[Stored records]
▼

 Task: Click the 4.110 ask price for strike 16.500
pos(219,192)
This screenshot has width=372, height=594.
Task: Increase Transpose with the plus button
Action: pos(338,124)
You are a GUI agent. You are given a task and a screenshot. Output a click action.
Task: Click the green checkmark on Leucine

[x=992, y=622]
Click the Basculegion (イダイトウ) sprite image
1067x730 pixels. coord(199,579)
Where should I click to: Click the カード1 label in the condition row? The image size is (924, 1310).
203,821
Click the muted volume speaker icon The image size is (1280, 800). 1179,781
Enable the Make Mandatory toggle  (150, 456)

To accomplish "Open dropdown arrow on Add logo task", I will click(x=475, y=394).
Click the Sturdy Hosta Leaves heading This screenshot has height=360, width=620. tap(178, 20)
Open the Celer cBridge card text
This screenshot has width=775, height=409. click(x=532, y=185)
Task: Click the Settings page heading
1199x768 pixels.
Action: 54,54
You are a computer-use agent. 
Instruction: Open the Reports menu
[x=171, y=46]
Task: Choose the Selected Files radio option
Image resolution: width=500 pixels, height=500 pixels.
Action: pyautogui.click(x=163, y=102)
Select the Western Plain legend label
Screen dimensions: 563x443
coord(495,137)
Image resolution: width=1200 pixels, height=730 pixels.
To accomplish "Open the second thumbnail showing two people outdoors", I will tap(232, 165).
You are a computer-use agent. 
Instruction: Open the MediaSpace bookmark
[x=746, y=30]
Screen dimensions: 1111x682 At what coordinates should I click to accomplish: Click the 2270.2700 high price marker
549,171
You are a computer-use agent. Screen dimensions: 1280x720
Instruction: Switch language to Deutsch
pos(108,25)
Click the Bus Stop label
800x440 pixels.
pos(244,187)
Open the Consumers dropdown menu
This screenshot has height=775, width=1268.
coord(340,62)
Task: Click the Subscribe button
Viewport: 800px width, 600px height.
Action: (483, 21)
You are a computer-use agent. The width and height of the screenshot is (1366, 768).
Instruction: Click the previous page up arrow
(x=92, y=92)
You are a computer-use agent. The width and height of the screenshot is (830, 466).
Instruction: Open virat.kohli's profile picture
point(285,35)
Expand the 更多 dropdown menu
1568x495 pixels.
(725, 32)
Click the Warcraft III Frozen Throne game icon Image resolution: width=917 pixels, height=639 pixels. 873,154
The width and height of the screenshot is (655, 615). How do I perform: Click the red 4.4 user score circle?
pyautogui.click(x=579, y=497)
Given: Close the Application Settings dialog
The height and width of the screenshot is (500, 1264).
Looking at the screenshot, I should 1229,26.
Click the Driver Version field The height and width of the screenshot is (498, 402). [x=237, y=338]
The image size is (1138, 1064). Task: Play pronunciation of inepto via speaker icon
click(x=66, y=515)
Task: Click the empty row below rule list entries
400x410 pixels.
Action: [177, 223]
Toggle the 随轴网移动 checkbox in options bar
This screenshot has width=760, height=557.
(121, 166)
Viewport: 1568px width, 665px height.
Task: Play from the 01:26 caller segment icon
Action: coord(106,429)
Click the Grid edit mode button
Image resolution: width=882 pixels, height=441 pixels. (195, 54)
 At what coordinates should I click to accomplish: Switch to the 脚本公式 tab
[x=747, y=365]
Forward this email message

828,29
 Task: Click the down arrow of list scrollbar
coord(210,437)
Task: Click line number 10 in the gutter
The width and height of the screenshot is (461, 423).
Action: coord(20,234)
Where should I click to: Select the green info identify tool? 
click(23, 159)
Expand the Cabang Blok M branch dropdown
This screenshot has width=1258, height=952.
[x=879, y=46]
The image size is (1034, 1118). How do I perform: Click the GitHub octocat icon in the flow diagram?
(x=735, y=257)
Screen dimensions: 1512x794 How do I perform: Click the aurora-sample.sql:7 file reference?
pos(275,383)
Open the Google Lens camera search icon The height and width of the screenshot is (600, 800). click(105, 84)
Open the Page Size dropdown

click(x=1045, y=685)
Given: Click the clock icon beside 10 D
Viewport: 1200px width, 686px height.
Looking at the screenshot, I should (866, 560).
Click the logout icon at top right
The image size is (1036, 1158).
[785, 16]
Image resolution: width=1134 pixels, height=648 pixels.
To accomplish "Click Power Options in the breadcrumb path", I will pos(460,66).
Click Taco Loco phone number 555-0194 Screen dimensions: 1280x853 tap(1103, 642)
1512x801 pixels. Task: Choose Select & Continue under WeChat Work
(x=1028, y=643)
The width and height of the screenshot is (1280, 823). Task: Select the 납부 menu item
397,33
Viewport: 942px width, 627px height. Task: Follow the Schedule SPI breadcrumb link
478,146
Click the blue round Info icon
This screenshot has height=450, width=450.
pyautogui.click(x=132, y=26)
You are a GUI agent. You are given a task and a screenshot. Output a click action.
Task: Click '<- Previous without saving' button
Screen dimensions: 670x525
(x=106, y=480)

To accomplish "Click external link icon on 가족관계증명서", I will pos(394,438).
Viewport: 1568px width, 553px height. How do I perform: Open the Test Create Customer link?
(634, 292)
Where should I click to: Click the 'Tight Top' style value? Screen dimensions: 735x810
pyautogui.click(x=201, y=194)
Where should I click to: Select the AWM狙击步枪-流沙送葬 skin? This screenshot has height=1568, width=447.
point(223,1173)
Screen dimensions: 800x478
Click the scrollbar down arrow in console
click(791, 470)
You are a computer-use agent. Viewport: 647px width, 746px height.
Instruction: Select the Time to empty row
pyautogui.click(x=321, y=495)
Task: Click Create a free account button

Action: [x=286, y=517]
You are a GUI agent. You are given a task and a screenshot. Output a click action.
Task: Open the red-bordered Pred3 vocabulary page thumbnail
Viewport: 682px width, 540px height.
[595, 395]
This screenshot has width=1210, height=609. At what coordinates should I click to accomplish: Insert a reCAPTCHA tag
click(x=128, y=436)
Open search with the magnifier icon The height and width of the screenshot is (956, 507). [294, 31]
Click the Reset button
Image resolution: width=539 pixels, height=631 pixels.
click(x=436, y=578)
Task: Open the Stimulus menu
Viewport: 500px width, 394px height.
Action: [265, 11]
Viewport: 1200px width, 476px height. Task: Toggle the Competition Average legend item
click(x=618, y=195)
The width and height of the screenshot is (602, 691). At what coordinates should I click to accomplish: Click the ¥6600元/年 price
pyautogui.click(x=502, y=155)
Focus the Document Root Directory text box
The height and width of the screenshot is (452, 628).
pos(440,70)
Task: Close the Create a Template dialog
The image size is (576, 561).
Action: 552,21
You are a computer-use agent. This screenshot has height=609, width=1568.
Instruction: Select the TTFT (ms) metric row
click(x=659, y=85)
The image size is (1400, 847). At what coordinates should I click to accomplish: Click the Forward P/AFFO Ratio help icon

▲

Work instruction: Line by line, transcribe all of the records exactly.

Output:
 Task: Click the 4.110 ask price for strike 16.500
pos(219,192)
This screenshot has width=372, height=594.
Task: Increase Transpose with the plus button
Action: pos(338,124)
You are a GUI agent. You are given a task and a screenshot. Output a click action.
Task: Click the green checkmark on Leucine

[x=992, y=622]
Click the Basculegion (イダイトウ) sprite image
1067x730 pixels. coord(199,579)
Where should I click to: Click the カード1 label in the condition row? The image size is (924, 1310).
203,821
Click the muted volume speaker icon The image size is (1280, 800). 1179,781
Enable the Make Mandatory toggle  (150, 456)

To accomplish "Open dropdown arrow on Add logo task", I will click(x=475, y=394).
Click the Sturdy Hosta Leaves heading This screenshot has height=360, width=620. tap(178, 20)
Open the Celer cBridge card text
This screenshot has width=775, height=409. click(x=532, y=185)
Task: Click the Settings page heading
1199x768 pixels.
Action: 54,54
You are a computer-use agent. 
Instruction: Open the Reports menu
[x=171, y=46]
Task: Choose the Selected Files radio option
Image resolution: width=500 pixels, height=500 pixels.
Action: pyautogui.click(x=163, y=102)
Select the Western Plain legend label
Screen dimensions: 563x443
coord(495,137)
Image resolution: width=1200 pixels, height=730 pixels.
To accomplish "Open the second thumbnail showing two people outdoors", I will tap(232, 165).
You are a computer-use agent. 
Instruction: Open the MediaSpace bookmark
[x=746, y=30]
Screen dimensions: 1111x682 At what coordinates should I click to accomplish: Click the 2270.2700 high price marker
549,171
You are a computer-use agent. Screen dimensions: 1280x720
Instruction: Switch language to Deutsch
pos(108,25)
Click the Bus Stop label
800x440 pixels.
pos(244,187)
Open the Consumers dropdown menu
This screenshot has height=775, width=1268.
coord(340,62)
Task: Click the Subscribe button
Viewport: 800px width, 600px height.
Action: (483, 21)
You are a computer-use agent. The width and height of the screenshot is (1366, 768).
Instruction: Click the previous page up arrow
(x=92, y=92)
You are a computer-use agent. The width and height of the screenshot is (830, 466).
Instruction: Open virat.kohli's profile picture
point(285,35)
Expand the 更多 dropdown menu
1568x495 pixels.
(725, 32)
Click the Warcraft III Frozen Throne game icon Image resolution: width=917 pixels, height=639 pixels. 873,154
The width and height of the screenshot is (655, 615). How do I perform: Click the red 4.4 user score circle?
pyautogui.click(x=579, y=497)
Given: Close the Application Settings dialog
The height and width of the screenshot is (500, 1264).
Looking at the screenshot, I should 1229,26.
Click the Driver Version field The height and width of the screenshot is (498, 402). [x=237, y=338]
The image size is (1138, 1064). Task: Play pronunciation of inepto via speaker icon
click(x=66, y=515)
Task: Click the empty row below rule list entries
400x410 pixels.
Action: [177, 223]
Toggle the 随轴网移动 checkbox in options bar
This screenshot has width=760, height=557.
(121, 166)
Viewport: 1568px width, 665px height.
Task: Play from the 01:26 caller segment icon
Action: coord(106,429)
Click the Grid edit mode button
Image resolution: width=882 pixels, height=441 pixels. (195, 54)
 At what coordinates should I click to accomplish: Switch to the 脚本公式 tab
[x=747, y=365]
Forward this email message

828,29
 Task: Click the down arrow of list scrollbar
coord(210,437)
Task: Click line number 10 in the gutter
The width and height of the screenshot is (461, 423).
Action: coord(20,234)
Where should I click to: Select the green info identify tool? 
click(23, 159)
Expand the Cabang Blok M branch dropdown
This screenshot has width=1258, height=952.
[x=879, y=46]
The image size is (1034, 1118). How do I perform: Click the GitHub octocat icon in the flow diagram?
(x=735, y=257)
Screen dimensions: 1512x794 How do I perform: Click the aurora-sample.sql:7 file reference?
pos(275,383)
Open the Google Lens camera search icon The height and width of the screenshot is (600, 800). click(105, 84)
Open the Page Size dropdown

click(x=1045, y=685)
Given: Click the clock icon beside 10 D
Viewport: 1200px width, 686px height.
Looking at the screenshot, I should (866, 560).
Click the logout icon at top right
The image size is (1036, 1158).
[785, 16]
Image resolution: width=1134 pixels, height=648 pixels.
To accomplish "Click Power Options in the breadcrumb path", I will pos(460,66).
Click Taco Loco phone number 555-0194 Screen dimensions: 1280x853 tap(1103, 642)
1512x801 pixels. Task: Choose Select & Continue under WeChat Work
(x=1028, y=643)
The width and height of the screenshot is (1280, 823). Task: Select the 납부 menu item
397,33
Viewport: 942px width, 627px height. Task: Follow the Schedule SPI breadcrumb link
478,146
Click the blue round Info icon
This screenshot has height=450, width=450.
pyautogui.click(x=132, y=26)
You are a GUI agent. You are given a task and a screenshot. Output a click action.
Task: Click '<- Previous without saving' button
Screen dimensions: 670x525
(x=106, y=480)

To accomplish "Click external link icon on 가족관계증명서", I will pos(394,438).
Viewport: 1568px width, 553px height. How do I perform: Open the Test Create Customer link?
(634, 292)
Where should I click to: Click the 'Tight Top' style value? Screen dimensions: 735x810
pyautogui.click(x=201, y=194)
Where should I click to: Select the AWM狙击步枪-流沙送葬 skin? This screenshot has height=1568, width=447.
point(223,1173)
Screen dimensions: 800x478
Click the scrollbar down arrow in console
click(791, 470)
You are a computer-use agent. Viewport: 647px width, 746px height.
Instruction: Select the Time to empty row
pyautogui.click(x=321, y=495)
Task: Click Create a free account button

Action: [x=286, y=517]
You are a GUI agent. You are given a task and a screenshot. Output a click action.
Task: Open the red-bordered Pred3 vocabulary page thumbnail
Viewport: 682px width, 540px height.
[595, 395]
This screenshot has width=1210, height=609. At what coordinates should I click to accomplish: Insert a reCAPTCHA tag
click(x=128, y=436)
Open search with the magnifier icon The height and width of the screenshot is (956, 507). [294, 31]
Click the Reset button
Image resolution: width=539 pixels, height=631 pixels.
click(x=436, y=578)
Task: Open the Stimulus menu
Viewport: 500px width, 394px height.
Action: [265, 11]
Viewport: 1200px width, 476px height. Task: Toggle the Competition Average legend item
click(x=618, y=195)
The width and height of the screenshot is (602, 691). At what coordinates should I click to accomplish: Click the ¥6600元/年 price
pyautogui.click(x=502, y=155)
Focus the Document Root Directory text box
The height and width of the screenshot is (452, 628).
pos(440,70)
Task: Close the Create a Template dialog
The image size is (576, 561).
Action: 552,21
You are a computer-use agent. This screenshot has height=609, width=1568.
Instruction: Select the TTFT (ms) metric row
click(x=659, y=85)
The image size is (1400, 847). At what coordinates should I click to accomplish: Click the Forward P/AFFO Ratio help icon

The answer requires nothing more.